— BEGIN QUOTED PASSAGE —

Second, the German Option. This would involve a long period of division with the aim of eventual reunification, with multi-generational pressure being applied on the Russians through Ukraine’s and the West’s relative economic success along with rebuilding its defences. In both this and the Korea Option, there is a peacekeeping force (preferably including Chinese and Indian observers). Diplomatically, in this scenario, Ukraine pushes for big Western investment to offer a stake in security, and accession to the EU (which implies a formal guarantees automatically) but probably not NATO. Russia should accept that in the terms of ceasefire agreement. At the UN level, it would be necessary to keep alive the reality through General Assembly resolutions that these are occupied territories, that Russia is the occupying and administration power, that there has been population replacement and expulsion (which excludes sovereignty through self-determination referenda), and be ready to wait for decades. There is a major difference between Ukraine 2025 and Germany circa 1945, of course, in that Ukraine is the victim rather than the perpetrator. However, this option recognises the facts on the ground as they are rather than the political logic as to how they should be.

— END QUOTED PASSAGE —
— BEGIN DATA LINES —

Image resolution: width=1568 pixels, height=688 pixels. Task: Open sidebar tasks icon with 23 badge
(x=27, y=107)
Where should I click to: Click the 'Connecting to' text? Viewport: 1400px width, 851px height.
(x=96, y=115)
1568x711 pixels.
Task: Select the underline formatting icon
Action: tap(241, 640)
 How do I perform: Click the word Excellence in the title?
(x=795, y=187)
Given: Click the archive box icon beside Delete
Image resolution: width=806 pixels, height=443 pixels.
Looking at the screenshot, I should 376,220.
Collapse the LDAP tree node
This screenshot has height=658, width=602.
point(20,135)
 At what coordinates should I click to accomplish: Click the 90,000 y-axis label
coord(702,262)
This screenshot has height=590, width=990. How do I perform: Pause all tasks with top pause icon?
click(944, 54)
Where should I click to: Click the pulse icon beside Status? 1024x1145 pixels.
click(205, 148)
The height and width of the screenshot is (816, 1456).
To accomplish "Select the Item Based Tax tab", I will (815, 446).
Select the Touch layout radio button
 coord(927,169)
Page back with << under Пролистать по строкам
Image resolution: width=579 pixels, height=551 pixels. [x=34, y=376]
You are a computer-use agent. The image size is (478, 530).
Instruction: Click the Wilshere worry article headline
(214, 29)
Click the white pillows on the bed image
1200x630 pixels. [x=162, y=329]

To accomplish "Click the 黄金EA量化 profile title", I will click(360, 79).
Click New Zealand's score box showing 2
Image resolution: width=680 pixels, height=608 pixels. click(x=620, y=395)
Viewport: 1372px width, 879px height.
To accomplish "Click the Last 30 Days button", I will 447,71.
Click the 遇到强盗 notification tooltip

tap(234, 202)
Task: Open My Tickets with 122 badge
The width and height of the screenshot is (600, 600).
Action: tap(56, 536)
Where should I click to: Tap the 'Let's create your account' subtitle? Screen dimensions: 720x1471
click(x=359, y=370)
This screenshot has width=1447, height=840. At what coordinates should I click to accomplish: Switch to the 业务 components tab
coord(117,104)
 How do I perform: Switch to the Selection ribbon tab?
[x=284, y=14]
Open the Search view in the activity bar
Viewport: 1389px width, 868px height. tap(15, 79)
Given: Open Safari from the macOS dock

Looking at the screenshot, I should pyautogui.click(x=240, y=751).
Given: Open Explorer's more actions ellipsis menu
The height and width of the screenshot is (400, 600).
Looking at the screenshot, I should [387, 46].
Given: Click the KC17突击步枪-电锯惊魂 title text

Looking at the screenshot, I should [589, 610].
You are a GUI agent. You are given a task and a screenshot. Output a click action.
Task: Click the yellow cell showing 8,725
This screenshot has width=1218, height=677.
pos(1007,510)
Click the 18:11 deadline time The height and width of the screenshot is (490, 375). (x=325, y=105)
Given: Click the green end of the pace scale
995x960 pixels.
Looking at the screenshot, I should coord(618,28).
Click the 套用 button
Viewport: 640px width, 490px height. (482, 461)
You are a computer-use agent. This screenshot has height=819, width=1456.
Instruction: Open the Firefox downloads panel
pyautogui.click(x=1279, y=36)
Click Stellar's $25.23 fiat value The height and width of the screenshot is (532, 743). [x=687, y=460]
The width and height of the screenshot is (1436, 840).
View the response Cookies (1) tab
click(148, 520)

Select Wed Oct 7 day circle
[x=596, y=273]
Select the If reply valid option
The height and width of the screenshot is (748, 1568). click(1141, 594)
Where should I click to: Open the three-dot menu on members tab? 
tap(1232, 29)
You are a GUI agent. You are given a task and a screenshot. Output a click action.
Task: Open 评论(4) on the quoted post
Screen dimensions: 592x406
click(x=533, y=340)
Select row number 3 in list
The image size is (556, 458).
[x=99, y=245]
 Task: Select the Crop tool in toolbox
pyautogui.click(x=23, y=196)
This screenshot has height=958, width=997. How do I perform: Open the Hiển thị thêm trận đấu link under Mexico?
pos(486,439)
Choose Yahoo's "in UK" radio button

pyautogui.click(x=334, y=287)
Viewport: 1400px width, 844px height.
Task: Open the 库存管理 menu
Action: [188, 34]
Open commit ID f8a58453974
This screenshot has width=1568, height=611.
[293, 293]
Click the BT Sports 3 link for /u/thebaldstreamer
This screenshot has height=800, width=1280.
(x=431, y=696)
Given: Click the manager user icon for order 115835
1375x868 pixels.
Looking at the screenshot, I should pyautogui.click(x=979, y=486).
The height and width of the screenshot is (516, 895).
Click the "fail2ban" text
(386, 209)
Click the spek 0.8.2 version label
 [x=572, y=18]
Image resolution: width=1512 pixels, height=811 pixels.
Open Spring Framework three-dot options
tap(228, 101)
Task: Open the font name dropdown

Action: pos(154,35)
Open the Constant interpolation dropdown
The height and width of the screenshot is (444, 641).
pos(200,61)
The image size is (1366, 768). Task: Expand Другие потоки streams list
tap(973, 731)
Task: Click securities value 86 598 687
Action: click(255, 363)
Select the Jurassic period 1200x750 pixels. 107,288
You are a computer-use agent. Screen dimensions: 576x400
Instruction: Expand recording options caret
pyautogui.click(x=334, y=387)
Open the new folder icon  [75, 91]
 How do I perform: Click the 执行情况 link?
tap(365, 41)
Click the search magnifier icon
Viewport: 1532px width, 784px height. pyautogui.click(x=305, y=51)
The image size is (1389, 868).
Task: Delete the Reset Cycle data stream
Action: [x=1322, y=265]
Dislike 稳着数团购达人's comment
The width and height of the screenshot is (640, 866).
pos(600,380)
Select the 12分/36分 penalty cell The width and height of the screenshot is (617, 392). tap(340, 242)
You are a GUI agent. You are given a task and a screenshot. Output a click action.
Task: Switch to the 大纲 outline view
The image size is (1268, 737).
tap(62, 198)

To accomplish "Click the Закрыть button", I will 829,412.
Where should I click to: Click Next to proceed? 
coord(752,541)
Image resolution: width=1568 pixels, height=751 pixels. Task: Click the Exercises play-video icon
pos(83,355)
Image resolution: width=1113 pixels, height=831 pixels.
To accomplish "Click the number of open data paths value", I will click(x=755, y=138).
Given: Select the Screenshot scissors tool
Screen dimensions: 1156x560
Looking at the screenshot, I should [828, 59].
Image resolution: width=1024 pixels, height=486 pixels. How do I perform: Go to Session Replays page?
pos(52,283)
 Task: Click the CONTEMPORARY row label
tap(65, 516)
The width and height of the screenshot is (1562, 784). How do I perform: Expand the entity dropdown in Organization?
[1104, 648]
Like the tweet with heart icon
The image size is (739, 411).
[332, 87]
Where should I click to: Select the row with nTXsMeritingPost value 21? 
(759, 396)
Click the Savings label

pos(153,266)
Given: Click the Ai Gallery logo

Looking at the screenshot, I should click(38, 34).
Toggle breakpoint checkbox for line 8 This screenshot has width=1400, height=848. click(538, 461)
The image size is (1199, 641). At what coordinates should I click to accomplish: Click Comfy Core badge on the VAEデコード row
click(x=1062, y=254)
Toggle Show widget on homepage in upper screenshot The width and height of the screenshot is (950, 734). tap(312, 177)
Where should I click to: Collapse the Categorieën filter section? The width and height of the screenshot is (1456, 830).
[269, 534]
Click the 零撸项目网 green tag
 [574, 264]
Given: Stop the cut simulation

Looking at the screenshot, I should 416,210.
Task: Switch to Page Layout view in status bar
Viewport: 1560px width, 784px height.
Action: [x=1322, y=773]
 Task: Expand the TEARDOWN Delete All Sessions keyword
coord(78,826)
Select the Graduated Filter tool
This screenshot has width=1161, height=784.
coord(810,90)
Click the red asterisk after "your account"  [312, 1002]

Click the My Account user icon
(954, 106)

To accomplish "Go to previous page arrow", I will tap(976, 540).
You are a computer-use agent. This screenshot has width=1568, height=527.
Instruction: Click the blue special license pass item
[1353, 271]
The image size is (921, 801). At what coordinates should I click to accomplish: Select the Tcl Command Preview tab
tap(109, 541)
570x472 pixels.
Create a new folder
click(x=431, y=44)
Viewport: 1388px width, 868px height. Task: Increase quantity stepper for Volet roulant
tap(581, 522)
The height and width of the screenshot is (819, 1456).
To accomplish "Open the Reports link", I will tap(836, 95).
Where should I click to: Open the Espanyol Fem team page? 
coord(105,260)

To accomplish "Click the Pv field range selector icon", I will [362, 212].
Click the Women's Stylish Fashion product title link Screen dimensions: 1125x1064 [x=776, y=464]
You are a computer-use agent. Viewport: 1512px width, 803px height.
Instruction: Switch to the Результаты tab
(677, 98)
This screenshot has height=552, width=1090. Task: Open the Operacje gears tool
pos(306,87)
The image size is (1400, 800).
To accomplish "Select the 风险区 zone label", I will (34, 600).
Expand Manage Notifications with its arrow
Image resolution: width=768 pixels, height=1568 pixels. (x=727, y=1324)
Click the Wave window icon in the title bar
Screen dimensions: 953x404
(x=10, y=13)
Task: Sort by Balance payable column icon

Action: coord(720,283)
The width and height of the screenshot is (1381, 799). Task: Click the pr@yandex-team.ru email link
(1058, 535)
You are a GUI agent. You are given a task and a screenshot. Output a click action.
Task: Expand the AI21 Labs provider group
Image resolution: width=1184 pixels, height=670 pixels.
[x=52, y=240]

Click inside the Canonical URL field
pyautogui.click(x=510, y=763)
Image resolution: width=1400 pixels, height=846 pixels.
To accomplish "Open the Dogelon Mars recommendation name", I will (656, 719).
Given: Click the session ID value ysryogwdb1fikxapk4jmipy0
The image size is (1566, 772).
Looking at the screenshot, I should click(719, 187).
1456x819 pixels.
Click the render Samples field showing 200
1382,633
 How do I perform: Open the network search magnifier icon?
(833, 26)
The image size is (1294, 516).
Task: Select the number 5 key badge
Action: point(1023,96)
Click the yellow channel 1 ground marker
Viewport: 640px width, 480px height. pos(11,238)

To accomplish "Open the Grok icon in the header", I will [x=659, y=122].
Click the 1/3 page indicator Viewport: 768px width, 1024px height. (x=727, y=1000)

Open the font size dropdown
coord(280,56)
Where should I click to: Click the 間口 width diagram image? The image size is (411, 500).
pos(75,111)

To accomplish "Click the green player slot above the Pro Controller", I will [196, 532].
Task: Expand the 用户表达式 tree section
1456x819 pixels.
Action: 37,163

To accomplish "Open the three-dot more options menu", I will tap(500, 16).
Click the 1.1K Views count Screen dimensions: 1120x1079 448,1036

— END DATA LINES —

## [REQUIRED TASKS]
**A.** According to the passage on the German Option, whose observers would preferably be included in the peacekeeping force?
**B.** Decide whether each statement agrees with the passage on the German Option, and quote the words that decide it: (i) Under this option, Ukraine would push for NATO membership. (ii) A peacekeeping force is part of both the German Option and the Korea Option. (iii) Ukraine in 2025 is likened to Germany circa 1945 as a perpetrator.
**C.** Carry on the passage on the German Option, starting after its last sentence.
The lines are separate material and have no connection to the passage on the German Option.

## [RESPONSES BY TASK]
**A.** Chinese and Indian observers.

**B.**
(i) No: "accession to the EU (which implies a formal guarantees automatically) but probably not NATO."
(ii) Yes: "In both this and the Korea Option, there is a peacekeeping force."
(iii) No: "Ukraine is the victim rather than the perpetrator."

**C.**
The Israeli Option. A shorter-term affair, using the pause around a ceasefire to build Ukrainian defences, a long-range strike capability and retraining the army for the inevitable second round of the full-scale invasion. In all of this, there are shades of Israel, who have a few friends but ultimately take none of its defensive needs for granted. The risk of that parallel is it breeds an exceptionalism that starts to preclude mainstream membership of collective bodies, which Ukraine has to guard against. Just as Field Marshal Bill Slim drew in the Japanese 15th Army, and eventually destroyed it almost in its entirety, Ukraine would aim to do the same with reinvading Russians. While formal peace guarantees should be given by US (and Russia, of course, but those are worthless) and the EU, the mechanics of making this happen are complex requiring tireless diplomacy, as well as rebuilding of Ukraine’s defences and military. This would allow Ukraine to keep its claims, put the onus on Putin to stick to his bargain, and focus on Ukraine getting back on its feet economically.
Thinking about time and narrative
At first glance, Vladimir Putin has the time advantage: faster production, deeper manpower sources and pockets, no need for consultation and agreement from allies, and no meddlesome domestic opposition. From this point of view, he would prefer to keep the conflict going.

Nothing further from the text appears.